What this task involves: Starting at the line that contains "Bella + Canvas" and ending at the line that contains "Bio [tab] (857, 435)", the lines below are to be given again exactly, with nothing added.

Saved data entries:
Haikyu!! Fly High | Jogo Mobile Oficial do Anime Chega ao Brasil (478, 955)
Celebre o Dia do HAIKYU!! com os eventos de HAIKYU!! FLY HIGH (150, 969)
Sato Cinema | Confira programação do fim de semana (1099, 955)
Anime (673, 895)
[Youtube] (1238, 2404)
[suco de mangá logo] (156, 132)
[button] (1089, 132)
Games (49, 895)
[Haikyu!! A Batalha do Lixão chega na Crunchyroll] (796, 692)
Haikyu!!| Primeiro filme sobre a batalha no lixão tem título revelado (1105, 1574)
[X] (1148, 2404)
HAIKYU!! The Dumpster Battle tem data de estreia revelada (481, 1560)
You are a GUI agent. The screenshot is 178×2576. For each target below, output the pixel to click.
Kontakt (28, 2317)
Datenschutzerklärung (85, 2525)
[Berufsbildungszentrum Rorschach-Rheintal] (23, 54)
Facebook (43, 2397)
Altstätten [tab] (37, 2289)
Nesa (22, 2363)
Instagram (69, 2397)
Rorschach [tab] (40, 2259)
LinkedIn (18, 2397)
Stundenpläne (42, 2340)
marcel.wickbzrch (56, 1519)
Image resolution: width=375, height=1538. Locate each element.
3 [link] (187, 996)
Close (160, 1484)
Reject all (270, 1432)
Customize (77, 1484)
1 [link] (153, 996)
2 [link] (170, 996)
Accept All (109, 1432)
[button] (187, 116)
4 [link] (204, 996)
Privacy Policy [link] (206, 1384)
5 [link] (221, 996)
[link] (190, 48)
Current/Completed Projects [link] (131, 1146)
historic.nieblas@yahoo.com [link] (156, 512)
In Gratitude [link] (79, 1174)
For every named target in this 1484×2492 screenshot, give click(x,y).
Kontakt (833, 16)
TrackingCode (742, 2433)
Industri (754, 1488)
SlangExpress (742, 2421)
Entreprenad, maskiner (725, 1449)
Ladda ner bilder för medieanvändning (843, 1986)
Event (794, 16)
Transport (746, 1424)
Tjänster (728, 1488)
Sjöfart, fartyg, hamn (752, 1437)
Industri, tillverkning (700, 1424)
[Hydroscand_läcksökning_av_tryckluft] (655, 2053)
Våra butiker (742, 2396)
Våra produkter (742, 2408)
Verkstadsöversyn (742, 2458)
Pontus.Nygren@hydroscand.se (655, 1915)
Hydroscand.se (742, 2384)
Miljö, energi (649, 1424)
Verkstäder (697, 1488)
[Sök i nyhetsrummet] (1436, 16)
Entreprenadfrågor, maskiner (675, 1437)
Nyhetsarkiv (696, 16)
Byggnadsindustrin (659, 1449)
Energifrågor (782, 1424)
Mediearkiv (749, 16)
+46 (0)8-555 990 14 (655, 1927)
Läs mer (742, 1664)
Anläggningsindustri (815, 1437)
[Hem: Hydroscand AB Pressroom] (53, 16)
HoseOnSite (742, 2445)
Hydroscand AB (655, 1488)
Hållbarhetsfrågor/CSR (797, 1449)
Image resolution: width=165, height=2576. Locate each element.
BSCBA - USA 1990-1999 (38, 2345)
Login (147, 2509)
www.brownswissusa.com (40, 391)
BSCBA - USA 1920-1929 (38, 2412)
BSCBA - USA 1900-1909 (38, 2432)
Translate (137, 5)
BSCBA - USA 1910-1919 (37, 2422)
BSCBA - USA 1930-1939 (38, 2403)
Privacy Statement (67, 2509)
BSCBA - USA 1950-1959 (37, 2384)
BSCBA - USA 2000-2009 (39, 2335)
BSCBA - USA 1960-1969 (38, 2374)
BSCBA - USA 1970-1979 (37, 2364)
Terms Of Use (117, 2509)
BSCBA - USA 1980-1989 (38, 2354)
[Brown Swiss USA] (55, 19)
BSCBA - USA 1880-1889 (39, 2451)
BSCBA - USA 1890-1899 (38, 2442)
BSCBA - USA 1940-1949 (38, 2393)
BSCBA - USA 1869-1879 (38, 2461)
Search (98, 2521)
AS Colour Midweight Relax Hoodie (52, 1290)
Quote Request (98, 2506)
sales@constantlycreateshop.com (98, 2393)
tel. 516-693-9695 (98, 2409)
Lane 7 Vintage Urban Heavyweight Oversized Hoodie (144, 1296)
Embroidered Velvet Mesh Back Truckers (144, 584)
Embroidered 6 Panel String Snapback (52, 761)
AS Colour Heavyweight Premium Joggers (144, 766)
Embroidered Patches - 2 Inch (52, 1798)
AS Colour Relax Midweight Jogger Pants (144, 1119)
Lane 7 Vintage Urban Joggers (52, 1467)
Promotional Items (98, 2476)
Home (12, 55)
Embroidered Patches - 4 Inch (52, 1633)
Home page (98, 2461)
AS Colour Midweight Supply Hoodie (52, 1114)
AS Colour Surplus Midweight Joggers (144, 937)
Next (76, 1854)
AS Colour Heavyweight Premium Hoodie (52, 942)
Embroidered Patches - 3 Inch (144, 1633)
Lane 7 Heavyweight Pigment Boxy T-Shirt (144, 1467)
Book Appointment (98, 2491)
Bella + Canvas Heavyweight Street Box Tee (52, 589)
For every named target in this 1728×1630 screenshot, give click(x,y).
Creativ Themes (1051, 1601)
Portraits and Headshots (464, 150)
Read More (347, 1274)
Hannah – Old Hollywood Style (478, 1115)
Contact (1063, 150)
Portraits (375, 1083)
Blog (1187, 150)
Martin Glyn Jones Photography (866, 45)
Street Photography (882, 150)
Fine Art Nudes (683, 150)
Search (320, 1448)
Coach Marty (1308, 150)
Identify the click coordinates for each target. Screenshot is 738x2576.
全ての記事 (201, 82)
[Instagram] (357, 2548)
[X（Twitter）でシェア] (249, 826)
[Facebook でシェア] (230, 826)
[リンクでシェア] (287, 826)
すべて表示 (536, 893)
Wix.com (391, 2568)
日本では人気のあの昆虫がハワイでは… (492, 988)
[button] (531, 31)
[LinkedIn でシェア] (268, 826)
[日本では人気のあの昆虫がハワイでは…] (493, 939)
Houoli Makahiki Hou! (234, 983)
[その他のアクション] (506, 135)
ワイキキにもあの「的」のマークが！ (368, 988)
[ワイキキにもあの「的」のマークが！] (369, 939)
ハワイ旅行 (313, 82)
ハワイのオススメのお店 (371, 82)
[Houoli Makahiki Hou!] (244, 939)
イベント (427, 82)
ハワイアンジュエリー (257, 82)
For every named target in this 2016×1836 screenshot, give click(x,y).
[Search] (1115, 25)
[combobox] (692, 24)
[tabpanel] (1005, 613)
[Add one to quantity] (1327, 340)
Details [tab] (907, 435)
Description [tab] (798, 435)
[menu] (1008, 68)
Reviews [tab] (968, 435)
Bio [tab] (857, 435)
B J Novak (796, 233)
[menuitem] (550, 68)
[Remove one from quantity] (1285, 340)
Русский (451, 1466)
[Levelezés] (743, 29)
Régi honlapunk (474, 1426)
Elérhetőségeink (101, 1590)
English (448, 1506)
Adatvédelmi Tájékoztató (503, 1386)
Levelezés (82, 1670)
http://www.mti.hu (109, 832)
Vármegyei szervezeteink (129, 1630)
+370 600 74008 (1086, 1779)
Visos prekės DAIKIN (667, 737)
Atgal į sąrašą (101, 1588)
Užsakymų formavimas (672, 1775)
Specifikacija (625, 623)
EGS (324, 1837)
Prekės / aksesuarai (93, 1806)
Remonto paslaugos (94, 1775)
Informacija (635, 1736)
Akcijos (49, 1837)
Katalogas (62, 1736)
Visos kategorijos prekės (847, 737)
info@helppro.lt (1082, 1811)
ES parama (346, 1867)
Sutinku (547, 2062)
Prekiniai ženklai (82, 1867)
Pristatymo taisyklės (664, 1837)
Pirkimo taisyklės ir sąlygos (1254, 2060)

Solution below:
Bella + Canvas Heavyweight Street Box Tee (52, 589)
For every named target in this 1728×1630 screenshot, give click(x,y).
Creativ Themes (1051, 1601)
Portraits and Headshots (464, 150)
Read More (347, 1274)
Hannah – Old Hollywood Style (478, 1115)
Contact (1063, 150)
Portraits (375, 1083)
Blog (1187, 150)
Martin Glyn Jones Photography (866, 45)
Street Photography (882, 150)
Fine Art Nudes (683, 150)
Search (320, 1448)
Coach Marty (1308, 150)
Identify the click coordinates for each target. Screenshot is 738x2576.
全ての記事 (201, 82)
[Instagram] (357, 2548)
[X（Twitter）でシェア] (249, 826)
[Facebook でシェア] (230, 826)
[リンクでシェア] (287, 826)
すべて表示 (536, 893)
Wix.com (391, 2568)
日本では人気のあの昆虫がハワイでは… (492, 988)
[button] (531, 31)
[LinkedIn でシェア] (268, 826)
[日本では人気のあの昆虫がハワイでは…] (493, 939)
Houoli Makahiki Hou! (234, 983)
[その他のアクション] (506, 135)
ワイキキにもあの「的」のマークが！ (368, 988)
[ワイキキにもあの「的」のマークが！] (369, 939)
ハワイ旅行 (313, 82)
ハワイのオススメのお店 (371, 82)
[Houoli Makahiki Hou!] (244, 939)
イベント (427, 82)
ハワイアンジュエリー (257, 82)
For every named target in this 2016×1836 screenshot, give click(x,y).
[Search] (1115, 25)
[combobox] (692, 24)
[tabpanel] (1005, 613)
[Add one to quantity] (1327, 340)
Details [tab] (907, 435)
Description [tab] (798, 435)
[menu] (1008, 68)
Reviews [tab] (968, 435)
Bio [tab] (857, 435)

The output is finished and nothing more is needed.